Dare commissioners take action for Oregon Inlet, watermen
Published 5:05 pm Sunday, October 30, 2022
In addition to hearing a presentation about its commissioned salary study, the Dare County Board of Commissioners took action on two marine matters Oct. 27, 2022.
Commissioner Jim Tobin presented a resolution regarding the need for “emergency authorization to allow for continued dredging of the entire alternate channel” on the west side of the Oregon Inlet bridge.
Tobin told the commissioners that the U.S Army Corps of Engineers had performed 11 vibracore samples in the alternate channel. One of those samples came back with less than 90% sand.
Tobin reported that the sample showed 50% silt and 50% sand. The concern said Tobin is the turbidity of water in the dump area.
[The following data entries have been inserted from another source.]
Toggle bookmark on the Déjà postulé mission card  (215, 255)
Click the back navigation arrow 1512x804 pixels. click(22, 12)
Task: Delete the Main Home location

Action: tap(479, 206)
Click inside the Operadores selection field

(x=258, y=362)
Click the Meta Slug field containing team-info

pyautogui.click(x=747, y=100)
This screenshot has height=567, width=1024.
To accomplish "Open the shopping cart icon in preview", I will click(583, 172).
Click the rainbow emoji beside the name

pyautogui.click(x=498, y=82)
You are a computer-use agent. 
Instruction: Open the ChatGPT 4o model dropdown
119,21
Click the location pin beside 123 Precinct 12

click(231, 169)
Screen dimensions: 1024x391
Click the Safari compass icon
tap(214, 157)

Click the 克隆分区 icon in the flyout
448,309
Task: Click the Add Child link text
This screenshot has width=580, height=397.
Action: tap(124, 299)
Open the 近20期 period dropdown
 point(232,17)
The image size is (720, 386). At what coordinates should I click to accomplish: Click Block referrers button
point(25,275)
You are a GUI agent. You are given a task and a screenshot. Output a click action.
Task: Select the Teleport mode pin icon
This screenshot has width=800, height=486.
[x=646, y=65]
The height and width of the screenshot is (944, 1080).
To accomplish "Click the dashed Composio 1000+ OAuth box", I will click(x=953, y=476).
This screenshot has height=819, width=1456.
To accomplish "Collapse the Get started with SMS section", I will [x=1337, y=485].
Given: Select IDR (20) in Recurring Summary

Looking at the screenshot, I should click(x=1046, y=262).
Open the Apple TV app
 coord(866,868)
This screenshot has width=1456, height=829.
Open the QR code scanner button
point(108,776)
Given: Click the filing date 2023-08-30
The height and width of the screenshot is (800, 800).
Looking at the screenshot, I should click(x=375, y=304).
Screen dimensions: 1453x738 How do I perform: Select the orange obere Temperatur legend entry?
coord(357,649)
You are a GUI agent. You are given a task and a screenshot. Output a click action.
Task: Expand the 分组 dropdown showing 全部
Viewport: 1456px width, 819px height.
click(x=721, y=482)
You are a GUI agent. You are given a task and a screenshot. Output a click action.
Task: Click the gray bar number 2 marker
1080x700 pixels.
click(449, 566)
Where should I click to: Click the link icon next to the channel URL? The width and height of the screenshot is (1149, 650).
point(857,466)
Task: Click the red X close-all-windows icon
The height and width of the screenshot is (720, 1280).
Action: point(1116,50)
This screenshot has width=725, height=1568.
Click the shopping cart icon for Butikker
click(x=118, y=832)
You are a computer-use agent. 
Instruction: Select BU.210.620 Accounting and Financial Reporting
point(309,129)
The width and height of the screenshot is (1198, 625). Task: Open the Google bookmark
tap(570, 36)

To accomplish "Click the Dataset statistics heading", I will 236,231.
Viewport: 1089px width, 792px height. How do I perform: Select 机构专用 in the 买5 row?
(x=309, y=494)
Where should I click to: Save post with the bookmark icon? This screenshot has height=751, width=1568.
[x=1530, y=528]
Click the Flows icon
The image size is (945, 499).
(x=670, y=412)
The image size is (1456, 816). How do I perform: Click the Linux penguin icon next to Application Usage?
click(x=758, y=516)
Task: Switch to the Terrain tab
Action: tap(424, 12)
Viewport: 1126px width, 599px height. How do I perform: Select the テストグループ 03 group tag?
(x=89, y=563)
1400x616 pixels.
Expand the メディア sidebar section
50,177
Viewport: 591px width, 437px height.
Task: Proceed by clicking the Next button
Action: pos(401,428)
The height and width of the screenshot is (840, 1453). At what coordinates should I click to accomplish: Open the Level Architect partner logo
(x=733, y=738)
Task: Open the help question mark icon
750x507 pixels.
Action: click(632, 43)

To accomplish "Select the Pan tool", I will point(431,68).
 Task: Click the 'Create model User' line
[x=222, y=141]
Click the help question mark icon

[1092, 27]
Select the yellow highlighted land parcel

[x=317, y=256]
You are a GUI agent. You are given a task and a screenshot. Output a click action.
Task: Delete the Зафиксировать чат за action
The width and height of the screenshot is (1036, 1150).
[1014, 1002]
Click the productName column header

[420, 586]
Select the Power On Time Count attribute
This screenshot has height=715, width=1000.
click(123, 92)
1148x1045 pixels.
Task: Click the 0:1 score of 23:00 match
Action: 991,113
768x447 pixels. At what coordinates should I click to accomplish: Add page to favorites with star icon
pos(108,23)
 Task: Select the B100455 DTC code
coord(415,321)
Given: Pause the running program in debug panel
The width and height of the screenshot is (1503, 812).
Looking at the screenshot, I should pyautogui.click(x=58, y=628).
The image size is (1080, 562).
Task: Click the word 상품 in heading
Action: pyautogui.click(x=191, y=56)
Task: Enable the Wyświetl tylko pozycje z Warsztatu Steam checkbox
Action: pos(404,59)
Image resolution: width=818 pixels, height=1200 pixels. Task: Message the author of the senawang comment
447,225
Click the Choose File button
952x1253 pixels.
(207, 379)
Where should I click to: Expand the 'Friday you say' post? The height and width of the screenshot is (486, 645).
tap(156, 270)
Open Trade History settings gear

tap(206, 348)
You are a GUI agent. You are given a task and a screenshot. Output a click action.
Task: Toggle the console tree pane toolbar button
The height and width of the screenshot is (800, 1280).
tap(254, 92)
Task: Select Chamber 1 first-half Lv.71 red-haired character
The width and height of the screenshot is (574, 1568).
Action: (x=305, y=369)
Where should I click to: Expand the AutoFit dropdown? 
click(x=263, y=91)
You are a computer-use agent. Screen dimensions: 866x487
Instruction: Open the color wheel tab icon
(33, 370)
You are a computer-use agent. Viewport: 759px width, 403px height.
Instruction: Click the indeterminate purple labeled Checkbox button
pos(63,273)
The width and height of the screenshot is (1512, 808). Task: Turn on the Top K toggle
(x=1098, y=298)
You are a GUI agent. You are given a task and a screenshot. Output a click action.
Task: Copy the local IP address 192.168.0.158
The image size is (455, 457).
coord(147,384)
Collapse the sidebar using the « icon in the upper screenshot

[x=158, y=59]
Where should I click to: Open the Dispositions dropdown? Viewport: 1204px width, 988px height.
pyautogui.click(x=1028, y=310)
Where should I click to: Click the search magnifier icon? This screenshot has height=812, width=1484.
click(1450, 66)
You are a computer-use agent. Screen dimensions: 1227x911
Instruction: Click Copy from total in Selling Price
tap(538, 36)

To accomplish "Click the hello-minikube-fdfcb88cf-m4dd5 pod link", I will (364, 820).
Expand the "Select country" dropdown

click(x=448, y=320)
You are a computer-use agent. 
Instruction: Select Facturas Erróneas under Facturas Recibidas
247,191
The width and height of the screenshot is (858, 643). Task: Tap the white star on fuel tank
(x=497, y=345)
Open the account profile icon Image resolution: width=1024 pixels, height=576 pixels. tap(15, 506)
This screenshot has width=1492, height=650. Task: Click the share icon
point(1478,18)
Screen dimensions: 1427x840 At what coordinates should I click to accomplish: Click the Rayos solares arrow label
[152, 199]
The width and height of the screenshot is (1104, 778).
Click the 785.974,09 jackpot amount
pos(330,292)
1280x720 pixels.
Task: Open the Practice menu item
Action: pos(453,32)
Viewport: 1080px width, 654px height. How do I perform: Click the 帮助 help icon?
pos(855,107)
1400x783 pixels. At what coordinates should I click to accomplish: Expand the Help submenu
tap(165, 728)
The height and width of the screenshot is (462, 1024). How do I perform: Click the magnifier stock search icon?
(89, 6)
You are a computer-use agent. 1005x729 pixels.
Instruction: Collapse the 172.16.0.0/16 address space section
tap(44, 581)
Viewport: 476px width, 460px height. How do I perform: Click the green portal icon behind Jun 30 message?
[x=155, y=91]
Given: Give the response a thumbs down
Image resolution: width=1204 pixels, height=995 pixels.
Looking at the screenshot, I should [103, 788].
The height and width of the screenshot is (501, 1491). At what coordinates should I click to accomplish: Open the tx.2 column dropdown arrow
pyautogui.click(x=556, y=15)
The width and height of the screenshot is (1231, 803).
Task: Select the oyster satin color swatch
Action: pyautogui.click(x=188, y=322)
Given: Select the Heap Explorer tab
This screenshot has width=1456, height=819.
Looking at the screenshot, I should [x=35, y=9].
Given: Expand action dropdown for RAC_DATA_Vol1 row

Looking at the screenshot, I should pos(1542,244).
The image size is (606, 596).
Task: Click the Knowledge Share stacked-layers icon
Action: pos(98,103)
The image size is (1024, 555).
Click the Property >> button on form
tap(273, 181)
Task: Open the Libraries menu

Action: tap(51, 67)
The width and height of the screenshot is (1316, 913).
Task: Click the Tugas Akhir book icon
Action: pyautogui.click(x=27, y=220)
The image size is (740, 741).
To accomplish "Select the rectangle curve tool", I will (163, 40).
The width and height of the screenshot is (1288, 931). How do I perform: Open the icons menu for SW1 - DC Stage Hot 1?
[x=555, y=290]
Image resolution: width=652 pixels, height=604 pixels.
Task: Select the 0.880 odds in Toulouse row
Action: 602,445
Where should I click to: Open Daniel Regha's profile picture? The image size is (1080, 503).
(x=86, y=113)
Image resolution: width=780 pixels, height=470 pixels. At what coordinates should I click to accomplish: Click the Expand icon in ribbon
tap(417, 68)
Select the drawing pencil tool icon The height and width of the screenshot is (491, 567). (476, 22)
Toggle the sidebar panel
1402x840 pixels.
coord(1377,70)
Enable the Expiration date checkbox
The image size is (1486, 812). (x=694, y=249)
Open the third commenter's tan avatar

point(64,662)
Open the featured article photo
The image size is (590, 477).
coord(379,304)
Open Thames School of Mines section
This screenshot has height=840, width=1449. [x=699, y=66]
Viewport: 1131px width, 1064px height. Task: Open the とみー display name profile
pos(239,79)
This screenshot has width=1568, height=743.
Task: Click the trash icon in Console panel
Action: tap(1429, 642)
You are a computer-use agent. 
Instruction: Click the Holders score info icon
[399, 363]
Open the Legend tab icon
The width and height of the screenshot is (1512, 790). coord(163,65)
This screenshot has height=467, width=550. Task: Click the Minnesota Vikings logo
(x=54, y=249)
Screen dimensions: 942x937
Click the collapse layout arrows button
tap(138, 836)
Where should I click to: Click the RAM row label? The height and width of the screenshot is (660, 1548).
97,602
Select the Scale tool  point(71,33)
The Corps told Dare County “that due to the content of the sample, dredging cannot be performed in a section of the alternate channel which has a controlling depth of 5 feet and a width of 40 feet …” The directive stopped the Miss Katie from dredging.
The unanimously passed resolution was sent to the U.S. Army Corps of Engineers.
Commissioner Steve House asked for action opposing a proposed National Marine Fisheries Service change to the north Atlantic right whale vessel speed regulations.
The proposal would reduce speed limits for vessels in the 35-to-64 foot range. Vessel collisions and gear entanglement are leading threats to right whale decline, states the National Marine Fisheries Service. The latest preliminary estimate suggests there are fewer than 350 right whales remaining, reports National Marine Fisheries.
The proposal would label North Carolina waters out 20 nautical miles as a seasonal speed zone from Nov. 1 through April 30.
Speed requirements are already in place for vessels over 64 feet in length. The proposal is for vessels within the 34-to-64 foot range to reduce speed to 10 knots in the designated speed zone.
The county’s letter argues that no North Carolina vessel in the 35-to-64 foot range has been involved in a right whale strike since studies started in 2008.
Dare County agrees with a compromise offered by North Carolina Watermen United to lessen the economic damage of tripling the time to get to offshore fishing areas. “This speed limit should only be imposed at night with vessels being allowed to maintain their normal speeds during daylight hours when visual sightings greatly reduce any chance of a possible interaction with the right whale.”